Data listing
* * *

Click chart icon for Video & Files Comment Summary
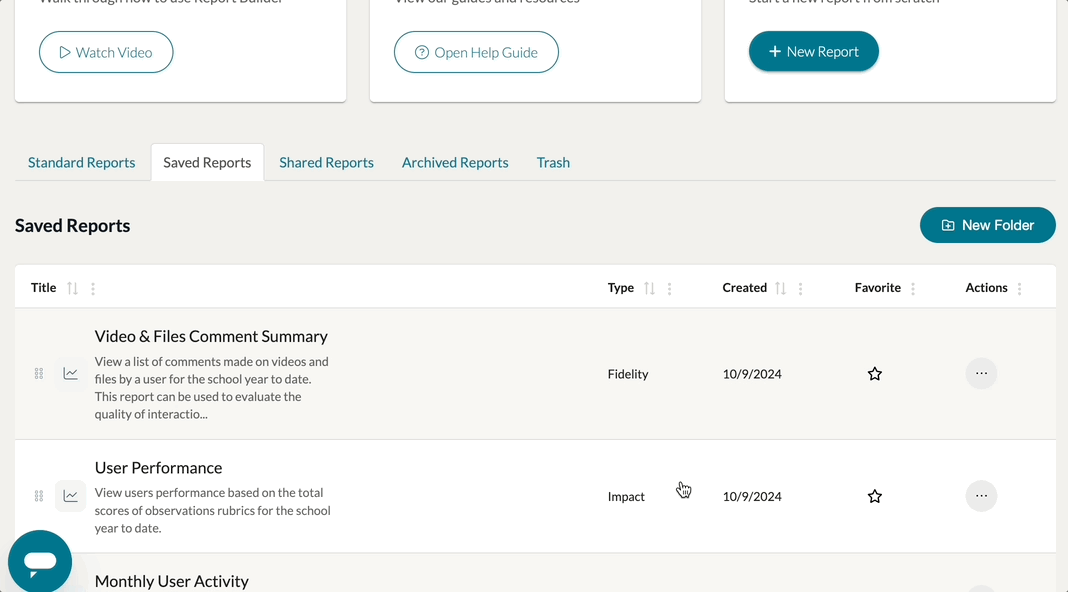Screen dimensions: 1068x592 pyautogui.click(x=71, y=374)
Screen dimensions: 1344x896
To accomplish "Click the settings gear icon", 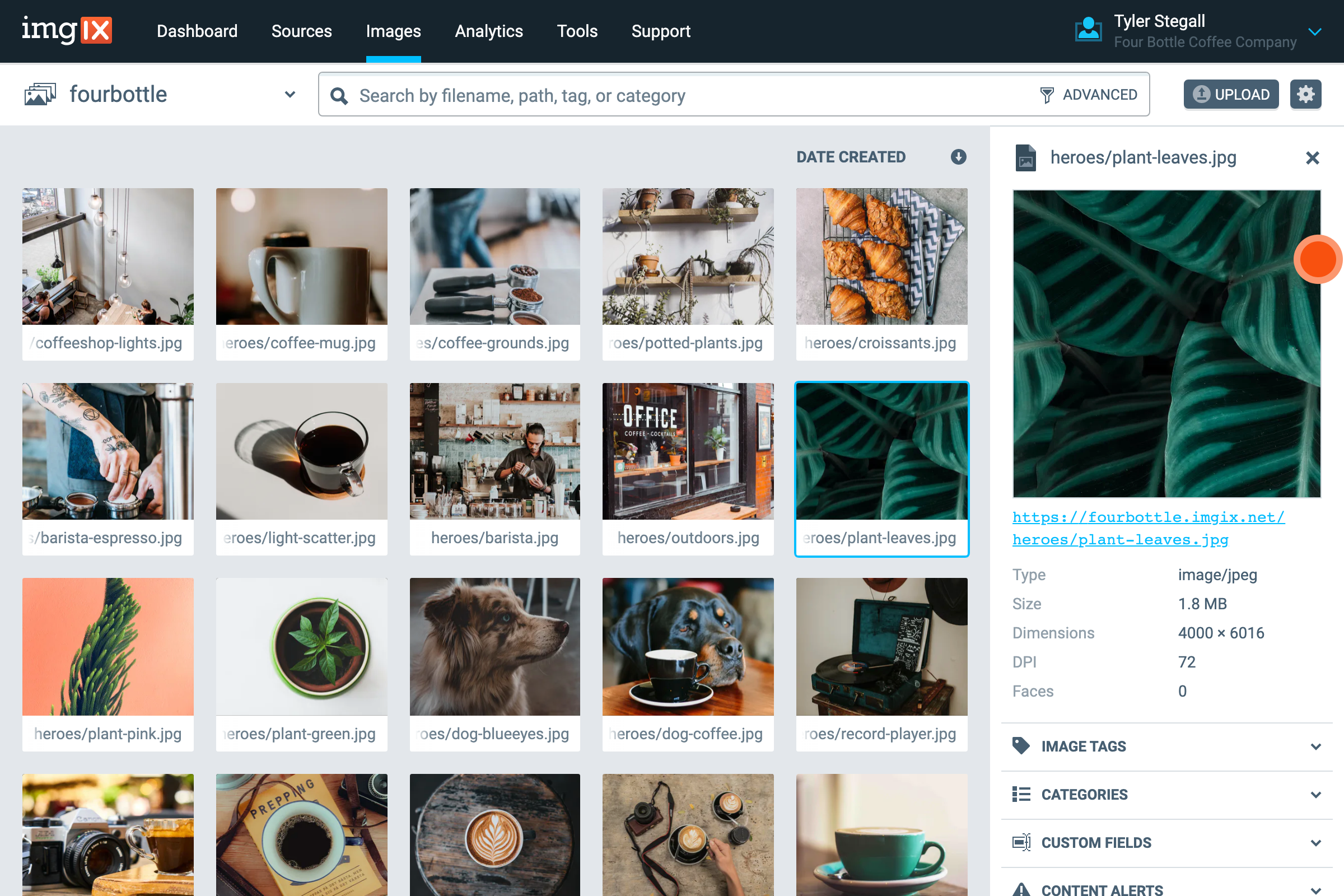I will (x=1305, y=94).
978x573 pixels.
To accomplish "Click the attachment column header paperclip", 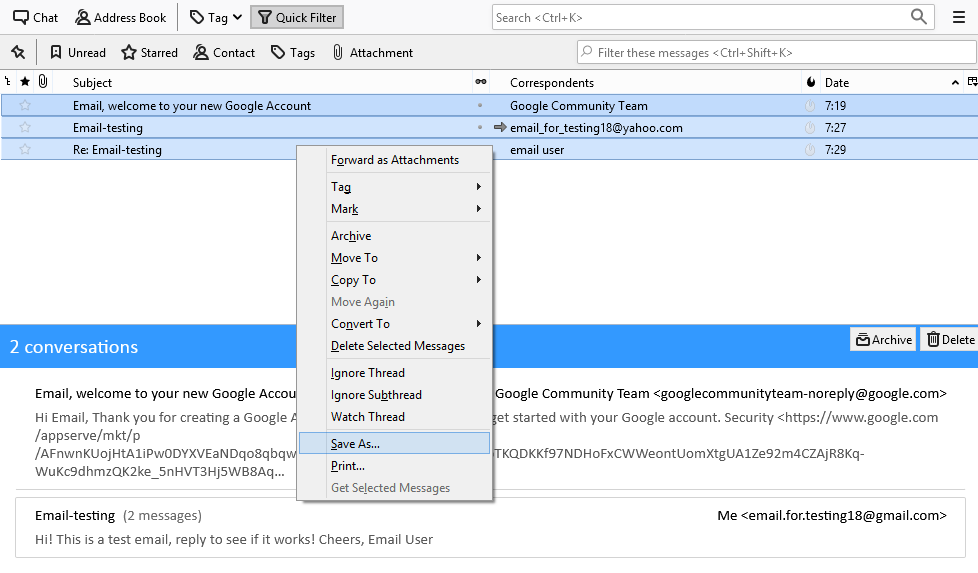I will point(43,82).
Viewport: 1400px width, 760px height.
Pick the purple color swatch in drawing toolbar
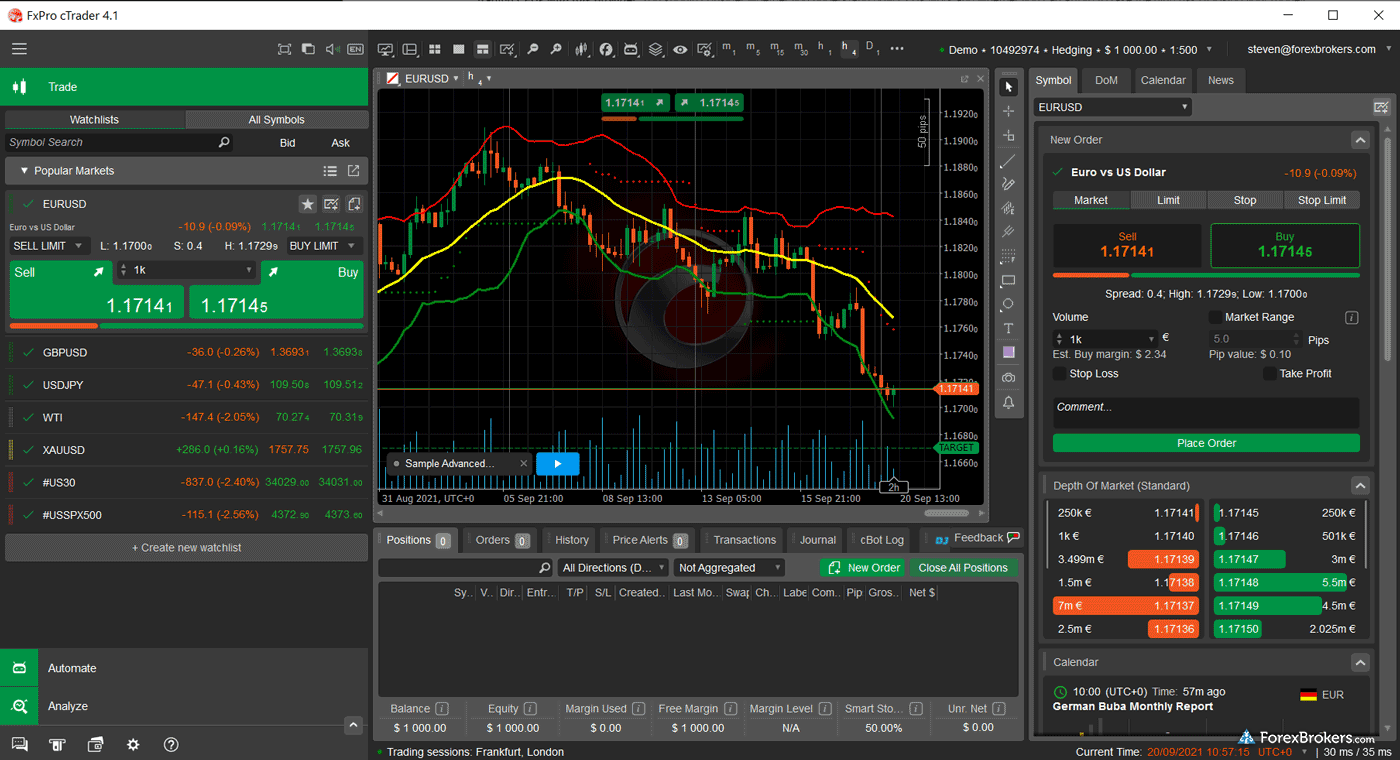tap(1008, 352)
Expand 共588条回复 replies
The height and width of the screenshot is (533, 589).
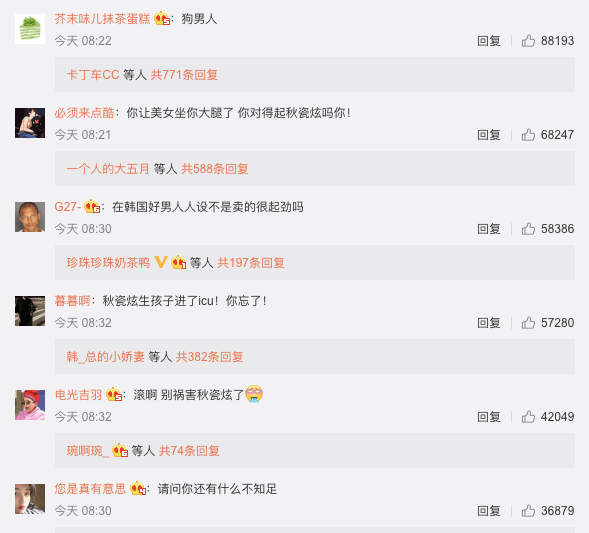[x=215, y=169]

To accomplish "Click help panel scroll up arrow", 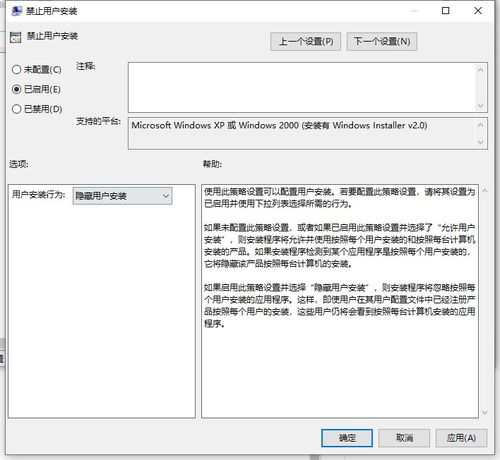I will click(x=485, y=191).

* * *

List every line of the rows above that contains the string "height", matching case exactly.

## SOLUTION
Viewport: 1400px width, 760px height.
The height and width of the screenshot is (533, 589).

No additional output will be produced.